(Collection entries)
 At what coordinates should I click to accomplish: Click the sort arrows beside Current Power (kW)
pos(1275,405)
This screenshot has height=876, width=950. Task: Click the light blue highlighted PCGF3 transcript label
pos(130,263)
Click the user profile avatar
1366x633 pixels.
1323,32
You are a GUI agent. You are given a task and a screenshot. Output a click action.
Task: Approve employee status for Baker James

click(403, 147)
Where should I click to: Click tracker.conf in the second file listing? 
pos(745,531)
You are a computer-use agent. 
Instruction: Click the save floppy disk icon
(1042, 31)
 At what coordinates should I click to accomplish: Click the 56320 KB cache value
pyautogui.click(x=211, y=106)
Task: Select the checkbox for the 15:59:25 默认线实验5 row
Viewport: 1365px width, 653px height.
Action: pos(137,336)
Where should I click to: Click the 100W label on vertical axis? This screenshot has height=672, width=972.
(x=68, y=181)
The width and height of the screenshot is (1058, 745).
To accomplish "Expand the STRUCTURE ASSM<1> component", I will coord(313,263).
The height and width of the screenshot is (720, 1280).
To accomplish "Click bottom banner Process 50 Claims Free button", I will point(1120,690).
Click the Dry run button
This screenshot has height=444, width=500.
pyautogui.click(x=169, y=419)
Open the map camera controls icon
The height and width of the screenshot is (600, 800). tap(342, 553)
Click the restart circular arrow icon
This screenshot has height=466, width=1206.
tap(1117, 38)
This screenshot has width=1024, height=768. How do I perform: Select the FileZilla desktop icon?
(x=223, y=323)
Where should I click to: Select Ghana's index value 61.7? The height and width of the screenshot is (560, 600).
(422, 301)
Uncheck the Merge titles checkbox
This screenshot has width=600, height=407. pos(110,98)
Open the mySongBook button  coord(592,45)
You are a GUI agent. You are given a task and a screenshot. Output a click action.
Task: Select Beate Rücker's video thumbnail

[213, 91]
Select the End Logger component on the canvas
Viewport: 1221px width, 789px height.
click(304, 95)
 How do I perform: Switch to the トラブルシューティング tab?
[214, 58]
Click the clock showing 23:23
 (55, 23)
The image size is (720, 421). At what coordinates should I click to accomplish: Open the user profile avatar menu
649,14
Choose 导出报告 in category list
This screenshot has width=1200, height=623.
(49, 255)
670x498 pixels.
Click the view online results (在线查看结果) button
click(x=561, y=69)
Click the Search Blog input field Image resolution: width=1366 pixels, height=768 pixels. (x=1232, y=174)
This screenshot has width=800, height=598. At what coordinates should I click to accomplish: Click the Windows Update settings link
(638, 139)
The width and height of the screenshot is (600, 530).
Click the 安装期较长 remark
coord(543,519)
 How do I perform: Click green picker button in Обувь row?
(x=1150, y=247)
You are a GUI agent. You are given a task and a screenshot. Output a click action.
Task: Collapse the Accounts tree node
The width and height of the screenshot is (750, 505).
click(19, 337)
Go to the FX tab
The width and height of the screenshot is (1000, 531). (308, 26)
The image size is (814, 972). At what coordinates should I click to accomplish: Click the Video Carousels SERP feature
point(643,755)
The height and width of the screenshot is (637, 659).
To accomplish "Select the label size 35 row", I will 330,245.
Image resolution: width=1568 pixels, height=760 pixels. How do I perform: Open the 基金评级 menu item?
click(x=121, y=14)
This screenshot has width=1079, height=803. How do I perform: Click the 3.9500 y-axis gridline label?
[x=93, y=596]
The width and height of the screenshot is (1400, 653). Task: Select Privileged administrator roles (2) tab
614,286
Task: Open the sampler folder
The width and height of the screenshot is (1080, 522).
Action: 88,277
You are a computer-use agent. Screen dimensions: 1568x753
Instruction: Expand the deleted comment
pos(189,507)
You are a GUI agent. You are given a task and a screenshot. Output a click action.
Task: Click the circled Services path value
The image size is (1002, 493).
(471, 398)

> [Work item]: Filter the records above down to the lines containing "will".

> [Exercise output]:
To accomplish "Expand the STRUCTURE ASSM<1> component", I will coord(313,263).
To accomplish "Click bottom banner Process 50 Claims Free button", I will point(1120,690).
To accomplish "Select the label size 35 row", I will 330,245.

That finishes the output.